(Source data)
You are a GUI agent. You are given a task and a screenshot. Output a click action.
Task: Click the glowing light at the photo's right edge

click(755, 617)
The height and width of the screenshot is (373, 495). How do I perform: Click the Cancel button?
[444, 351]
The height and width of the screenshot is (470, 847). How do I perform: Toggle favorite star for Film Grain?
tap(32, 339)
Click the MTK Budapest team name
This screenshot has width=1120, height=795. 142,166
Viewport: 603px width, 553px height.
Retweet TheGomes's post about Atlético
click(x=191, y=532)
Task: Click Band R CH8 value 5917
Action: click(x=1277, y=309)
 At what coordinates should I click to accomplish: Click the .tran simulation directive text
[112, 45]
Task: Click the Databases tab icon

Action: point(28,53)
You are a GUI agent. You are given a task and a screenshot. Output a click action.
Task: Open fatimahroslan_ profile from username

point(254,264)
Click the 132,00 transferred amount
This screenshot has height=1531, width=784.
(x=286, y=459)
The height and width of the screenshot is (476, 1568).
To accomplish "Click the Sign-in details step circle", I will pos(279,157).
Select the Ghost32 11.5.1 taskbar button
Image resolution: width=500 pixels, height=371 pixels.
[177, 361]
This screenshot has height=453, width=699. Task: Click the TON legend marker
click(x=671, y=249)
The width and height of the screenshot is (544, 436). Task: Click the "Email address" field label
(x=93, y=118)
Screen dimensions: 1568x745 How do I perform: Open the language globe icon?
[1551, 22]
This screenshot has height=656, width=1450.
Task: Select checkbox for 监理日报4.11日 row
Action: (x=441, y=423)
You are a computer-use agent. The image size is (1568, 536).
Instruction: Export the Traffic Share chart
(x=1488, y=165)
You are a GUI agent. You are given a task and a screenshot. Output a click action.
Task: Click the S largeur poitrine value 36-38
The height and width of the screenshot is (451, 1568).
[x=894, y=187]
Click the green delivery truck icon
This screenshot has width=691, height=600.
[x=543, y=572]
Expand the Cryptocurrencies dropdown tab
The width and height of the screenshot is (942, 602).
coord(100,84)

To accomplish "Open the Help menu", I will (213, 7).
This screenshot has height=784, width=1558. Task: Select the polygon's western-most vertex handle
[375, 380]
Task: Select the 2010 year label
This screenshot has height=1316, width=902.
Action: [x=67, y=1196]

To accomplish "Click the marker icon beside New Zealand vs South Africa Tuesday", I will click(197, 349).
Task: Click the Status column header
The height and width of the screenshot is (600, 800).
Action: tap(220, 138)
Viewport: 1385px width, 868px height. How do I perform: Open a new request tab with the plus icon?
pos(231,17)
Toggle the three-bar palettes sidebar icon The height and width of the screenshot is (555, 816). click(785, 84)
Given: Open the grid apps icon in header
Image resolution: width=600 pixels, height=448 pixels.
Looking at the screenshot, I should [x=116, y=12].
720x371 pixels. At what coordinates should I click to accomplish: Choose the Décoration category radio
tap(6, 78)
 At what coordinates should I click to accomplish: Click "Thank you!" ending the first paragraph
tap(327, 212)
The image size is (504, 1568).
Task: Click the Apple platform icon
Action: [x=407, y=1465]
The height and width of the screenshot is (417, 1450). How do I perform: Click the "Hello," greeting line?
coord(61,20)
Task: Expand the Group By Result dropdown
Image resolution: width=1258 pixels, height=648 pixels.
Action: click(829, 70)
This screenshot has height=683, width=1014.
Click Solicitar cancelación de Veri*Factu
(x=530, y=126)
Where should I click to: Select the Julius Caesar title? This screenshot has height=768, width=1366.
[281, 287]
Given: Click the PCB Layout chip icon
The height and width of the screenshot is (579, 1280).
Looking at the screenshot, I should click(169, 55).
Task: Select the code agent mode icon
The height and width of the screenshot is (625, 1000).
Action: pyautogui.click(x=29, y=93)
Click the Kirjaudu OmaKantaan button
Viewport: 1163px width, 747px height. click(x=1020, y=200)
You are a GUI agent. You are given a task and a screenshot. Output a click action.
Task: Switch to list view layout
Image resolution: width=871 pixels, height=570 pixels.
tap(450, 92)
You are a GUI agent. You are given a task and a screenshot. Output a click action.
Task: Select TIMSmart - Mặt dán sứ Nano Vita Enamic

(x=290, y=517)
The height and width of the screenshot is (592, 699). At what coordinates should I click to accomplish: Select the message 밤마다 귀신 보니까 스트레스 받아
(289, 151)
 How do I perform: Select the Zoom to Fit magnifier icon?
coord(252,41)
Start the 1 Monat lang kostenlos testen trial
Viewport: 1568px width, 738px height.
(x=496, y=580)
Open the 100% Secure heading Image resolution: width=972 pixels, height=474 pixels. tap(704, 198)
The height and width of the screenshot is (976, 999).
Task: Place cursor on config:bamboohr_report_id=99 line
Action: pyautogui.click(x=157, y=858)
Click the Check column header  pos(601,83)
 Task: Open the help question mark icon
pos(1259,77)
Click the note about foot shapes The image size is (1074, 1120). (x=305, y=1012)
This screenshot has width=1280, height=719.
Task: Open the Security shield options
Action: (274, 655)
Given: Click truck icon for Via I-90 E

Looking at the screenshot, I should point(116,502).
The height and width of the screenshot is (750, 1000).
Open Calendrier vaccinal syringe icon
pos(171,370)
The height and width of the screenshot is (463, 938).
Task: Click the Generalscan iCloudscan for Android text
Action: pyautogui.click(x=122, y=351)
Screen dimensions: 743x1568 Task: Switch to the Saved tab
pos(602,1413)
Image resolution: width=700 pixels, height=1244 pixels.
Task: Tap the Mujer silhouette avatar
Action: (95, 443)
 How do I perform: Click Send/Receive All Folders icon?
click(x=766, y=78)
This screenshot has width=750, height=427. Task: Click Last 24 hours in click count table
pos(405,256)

▶ [Aim of the task]
Starting at the line that has "Viewport: 603px width, 553px height." and ending at the line that has "The height and width of the screenshot is (476, 1568).", please write out the lines above exactly, leaving out all others.

▶ [Reply]
Viewport: 603px width, 553px height.
Retweet TheGomes's post about Atlético
click(x=191, y=532)
Task: Click Band R CH8 value 5917
Action: click(x=1277, y=309)
 At what coordinates should I click to accomplish: Click the .tran simulation directive text
[112, 45]
Task: Click the Databases tab icon

Action: point(28,53)
You are a GUI agent. You are given a task and a screenshot. Output a click action.
Task: Open fatimahroslan_ profile from username

point(254,264)
Click the 132,00 transferred amount
This screenshot has height=1531, width=784.
(x=286, y=459)
The height and width of the screenshot is (476, 1568).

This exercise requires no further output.